When AI systems fail, the blame goes to the algorithm. The cause is almost always the specification — what the system was told to do, before a line of code was written. I build the science that closes that gap.
About
My research sits at the intersection of Requirements Engineering and AI — focusing on how organisations specify, constrain, and audit intelligent systems where failure has real consequences: space missions, defence systems, clinical AI, and regulated industries navigating emerging AI law. The work spans 3,500+ citations and $2.5M+ in competitive funding.
I have worked on this problem for over a decade — from NLP automation for requirements in 2013 through to RAG-powered RE for space missions in 2024. The current focus is on LLMs, retrieval-augmented generation, and runtime monitoring for AI systems, across four research themes: AI for RE, Responsible AI, Human-Centred SE, and Software Systems & Applications.
I also serve as Director of Education for Monash's Software Systems & Cybersecurity department, where I focus on redesigning how software engineers are trained for an AI-native world.

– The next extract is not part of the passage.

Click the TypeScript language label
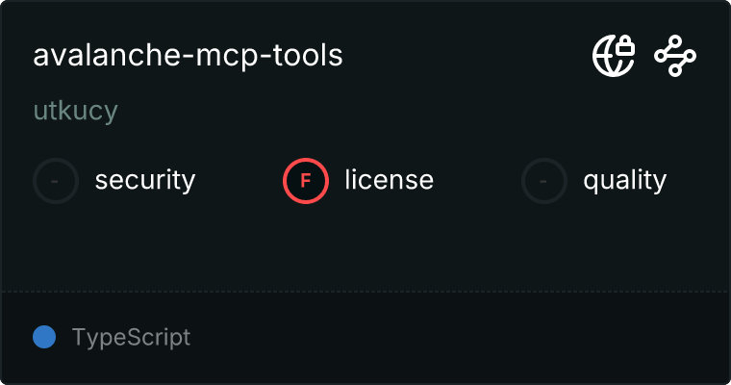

Former Systems Engineer at SES Satellites, Luxembourg — one of the world's largest satellite operators. Industry experience in requirements engineering across space, automotive, and regulatory compliance domains underpins all of the research programme.
Member of the International Requirements Engineering Board (IREB) — the global body for RE professional standards — and the IREB AI Special Interest Group. Board Member and Oceania representative for RE professional standards globally.
Leading RE and design for Monash–WHO living evidence ecosystems informing health policy across South-East Asia and the Western Pacific. Invited panellist at AU–EU AI governance dialogues; contributor to the EU Strategic Autonomy book (2026).
Work cited at SIGCSE 2026 in Google's industry session on how generative AI tools are changing how software engineers work — and where requirements skills remain essential.
Research Focus
Using LLMs, RAG, and NLP to automate how requirements are elicited, validated, and translated into verifiable system behaviour — across regulated industries, space, and defence.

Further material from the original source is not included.